Stored data:
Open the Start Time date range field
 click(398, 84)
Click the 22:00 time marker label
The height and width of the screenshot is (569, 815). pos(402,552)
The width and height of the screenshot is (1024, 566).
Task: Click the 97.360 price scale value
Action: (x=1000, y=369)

### [REQUIRED ACTION]
Take the entries and print them exactly. Keep every line.

### [TASK RESULT]
Open the Start Time date range field
 click(398, 84)
Click the 22:00 time marker label
The height and width of the screenshot is (569, 815). pos(402,552)
The width and height of the screenshot is (1024, 566).
Task: Click the 97.360 price scale value
Action: (x=1000, y=369)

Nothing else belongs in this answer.